- _EXERCISE OBJECTIVE_
Copy each of the items below line by line, keeping every character unchanged.

Click-target data:

__________________________________________________

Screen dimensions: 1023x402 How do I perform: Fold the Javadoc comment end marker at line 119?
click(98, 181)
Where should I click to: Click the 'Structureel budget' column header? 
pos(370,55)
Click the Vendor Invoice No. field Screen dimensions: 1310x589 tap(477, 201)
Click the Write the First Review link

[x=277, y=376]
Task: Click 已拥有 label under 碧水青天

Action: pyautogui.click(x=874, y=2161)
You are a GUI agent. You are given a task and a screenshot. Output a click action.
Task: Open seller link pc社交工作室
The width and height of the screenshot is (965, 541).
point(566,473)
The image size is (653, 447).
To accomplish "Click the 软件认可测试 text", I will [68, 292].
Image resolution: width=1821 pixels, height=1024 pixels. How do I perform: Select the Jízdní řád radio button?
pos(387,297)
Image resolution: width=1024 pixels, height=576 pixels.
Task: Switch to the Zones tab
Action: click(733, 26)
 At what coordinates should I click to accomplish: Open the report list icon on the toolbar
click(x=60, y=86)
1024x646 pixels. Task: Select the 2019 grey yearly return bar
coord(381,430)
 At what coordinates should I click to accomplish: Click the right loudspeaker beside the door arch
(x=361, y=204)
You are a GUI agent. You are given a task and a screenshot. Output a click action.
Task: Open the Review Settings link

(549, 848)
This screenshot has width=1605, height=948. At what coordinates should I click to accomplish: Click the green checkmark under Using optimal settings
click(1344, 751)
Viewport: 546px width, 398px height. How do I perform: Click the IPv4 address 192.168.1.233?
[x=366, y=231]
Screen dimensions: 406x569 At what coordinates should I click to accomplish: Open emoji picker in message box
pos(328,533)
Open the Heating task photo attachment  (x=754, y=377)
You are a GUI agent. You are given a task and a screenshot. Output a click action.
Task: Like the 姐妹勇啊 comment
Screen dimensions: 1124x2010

__________________________________________________

- _THE SOLUTION_
Screen dimensions: 1023x402 How do I perform: Fold the Javadoc comment end marker at line 119?
click(98, 181)
Where should I click to: Click the 'Structureel budget' column header? 
pos(370,55)
Click the Vendor Invoice No. field Screen dimensions: 1310x589 tap(477, 201)
Click the Write the First Review link

[x=277, y=376]
Task: Click 已拥有 label under 碧水青天

Action: pyautogui.click(x=874, y=2161)
You are a GUI agent. You are given a task and a screenshot. Output a click action.
Task: Open seller link pc社交工作室
The width and height of the screenshot is (965, 541).
point(566,473)
The image size is (653, 447).
To accomplish "Click the 软件认可测试 text", I will [68, 292].
Image resolution: width=1821 pixels, height=1024 pixels. How do I perform: Select the Jízdní řád radio button?
pos(387,297)
Image resolution: width=1024 pixels, height=576 pixels.
Task: Switch to the Zones tab
Action: click(733, 26)
 At what coordinates should I click to accomplish: Open the report list icon on the toolbar
click(x=60, y=86)
1024x646 pixels. Task: Select the 2019 grey yearly return bar
coord(381,430)
 At what coordinates should I click to accomplish: Click the right loudspeaker beside the door arch
(x=361, y=204)
You are a GUI agent. You are given a task and a screenshot. Output a click action.
Task: Open the Review Settings link

(549, 848)
This screenshot has width=1605, height=948. At what coordinates should I click to accomplish: Click the green checkmark under Using optimal settings
click(1344, 751)
Viewport: 546px width, 398px height. How do I perform: Click the IPv4 address 192.168.1.233?
[x=366, y=231]
Screen dimensions: 406x569 At what coordinates should I click to accomplish: Open emoji picker in message box
pos(328,533)
Open the Heating task photo attachment  (x=754, y=377)
You are a GUI agent. You are given a task and a screenshot. Output a click action.
Task: Like the 姐妹勇啊 comment
Screen dimensions: 1124x2010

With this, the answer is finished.